Parteiversammlungen sind Senioren-Veranstaltungen. Jedoch spielt man nicht Rommee, sondern hört sich ersatzweise Vorträge an, um anschließend ein wenig zu diskutieren. Wichtig sind die Gremienwahlen und vielleicht noch die Vorbereitung auf lokale Parteitage.

Ein paar Jung-Dynamiker nutzen ihre Ausnahmestellung im "Rentnerverein" (nichts gegen Rentner), um sich Mandate zu sichern. Dann geht man wieder nach Hause und trifft sich im Winter am Info-Stand, Wahlkampf machen und Glühwein trinken. Jährlich bereinigt der Tod die Kartei.

Die Listenwahl ist der größte Feind jeder Begeisterung für Politik. Und das Delegiertenprinzip. Die Möglichkeiten des Einzelnen oder kleiner Gruppen, für eine Person oder ein Ziel zu mobilisieren, sind derart kanalisiert, dass es einfach keinen Spaß macht. Lust kann nicht aufkommen, wenn alles seinen im Statut geregelten Weg geht. Von unten nach oben zwar, aber dort steht eine Tonne, in die getreten wird, was der Führung nicht passt. Dass ein solches System auch oben keine Politiker mit Charisma und Risikobereitschaft hervorbringt, nur solche, die gut taktieren können, ist die natürliche Folge.
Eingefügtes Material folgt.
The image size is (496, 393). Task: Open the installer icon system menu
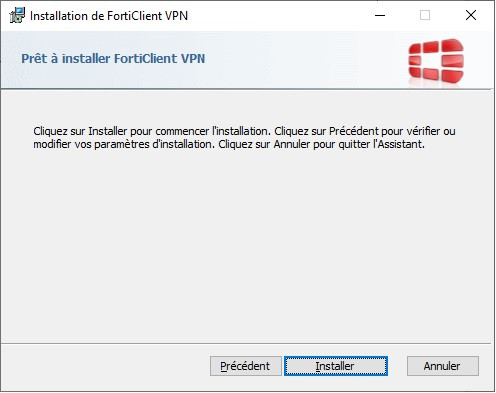[x=17, y=15]
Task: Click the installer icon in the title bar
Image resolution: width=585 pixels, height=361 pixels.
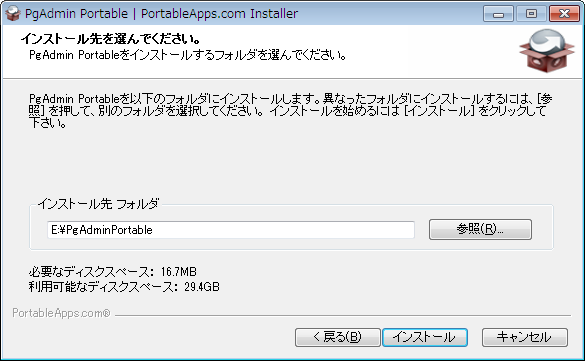Action: (x=13, y=13)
Es gibt Ansätze, um Parteien wieder spannender zu machen. Die Urwahl von Kandidaten für öffentliche wie parteiinterne Ämter gehört dazu, mehr offene Abstimmungen über inhaltliche Positionen, Schnupper-Mitgliedschaften, das Durcheinanderwirbeln von Kandidaten-Listen durch die Wähler, Volksabstimmungen. Alles Dinge, die auf eine größere Personalisierung und stärkere plebiszitäre Elemente in den Parteien und im Wahlsystem hinauslaufen. Aber die herrschende Funktionärsschicht ist zu solchen Reformen nicht bereit. Denn so wie es ist, hat sie alles im Griff. Dann soll sie sich auch nicht über den Mitgliederschwund beklagen.